Starbucks Corporation reported fiscal second‑quarter 2026 results on April 28 2026, posting consolidated revenue of $9.53 billion, up 9% year‑over‑year, and adjusted earnings per share of $0.50, a $0.06‑$0.08 beat on the consensus estimate of $0.42‑$0.44. Global comparable‑store sales grew 6.2%, driven by a 3.8% jump in transactions and a 2.3% rise in average ticket size. The company’s non‑GAAP operating margin expanded to 9.4%, up 110 basis points from the prior year, while the GAAP margin was 8.7%. Management raised its full‑year outlook, now forecasting comparable‑store sales growth of at least 5% and adjusted EPS of $2.25‑$2.45, compared with the previous $2.15‑$2.40 range.
North America contributed $6.9 billion in revenue, up 7% YoY, but its operating income fell to $679.9 million, reflecting a 170‑basis‑point contraction in operating margin to 10.2% due to labor investments, product‑mix shifts, and inflationary pressures. International revenue rose 10% to $2.1 billion, with operating income increasing to $398.6 million and operating margin expanding to 20.3%, underscoring the higher‑margin mix and scale advantages in that region.
"Our second quarter marked the turn in our turnaround as our Back to Starbucks plan drove both top and bottom line growth," said CEO Brian Niccol. CFO Cathy Smith added, "We've been clear that topline improvement would come first, with earnings growth to follow. The combination of our comp growth and cost discipline is starting to show up in margins." The plan focuses on faster service, higher transaction volumes, and a refreshed loyalty program, all of which are reflected in the stronger comparable‑store performance.

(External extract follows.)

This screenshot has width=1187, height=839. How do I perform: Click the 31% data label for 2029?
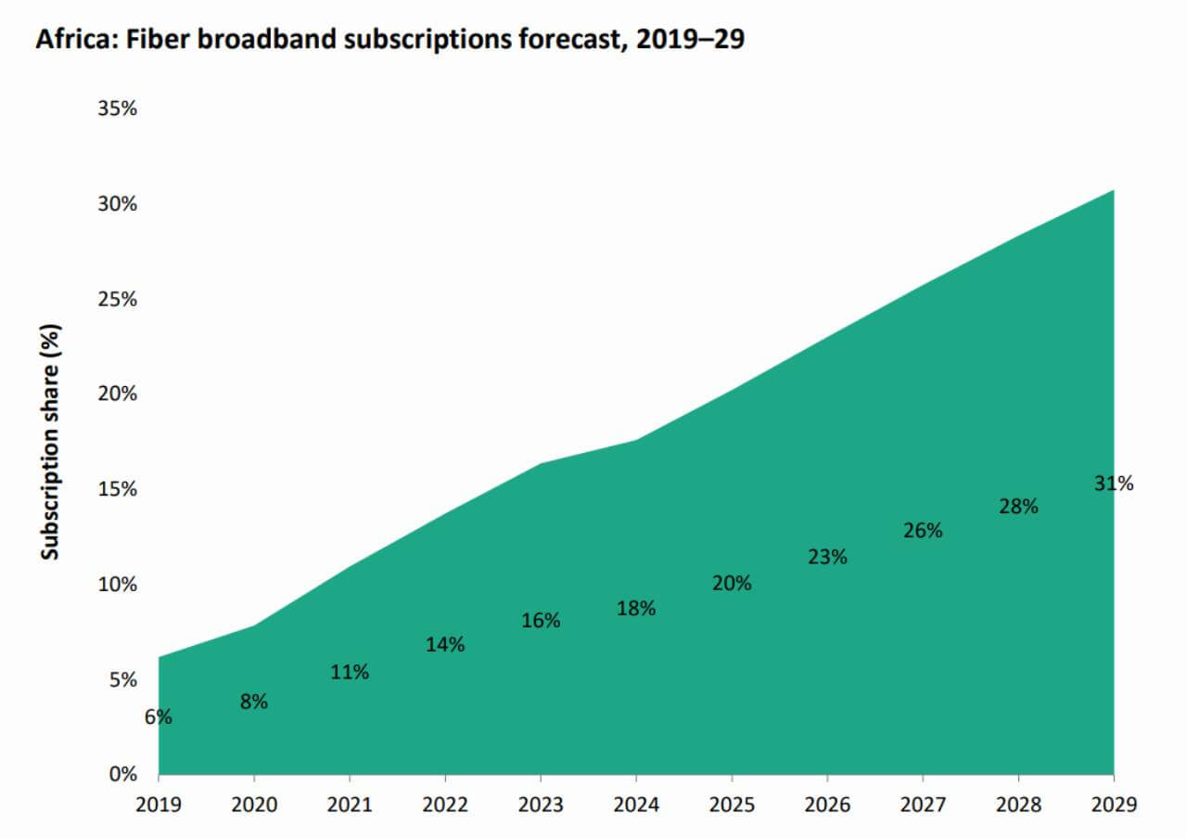[x=1114, y=484]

Starbucks also completed a joint venture with Boyu Capital in China, transitioning its retail operations to a licensed model while retaining a 40% stake. The move is expected to unlock long‑term potential and improve international operating margins, complementing the company’s broader strategy to shift toward higher‑traffic, higher‑margin stores.
Analysts responded positively to the results, raising their outlooks and noting that the EPS and revenue beats, coupled with the upward guidance, signal confidence in the company’s turnaround. The market reaction was broadly supportive, reflecting the first year‑over‑year earnings growth in more than two years and the momentum in U.S. comparable sales.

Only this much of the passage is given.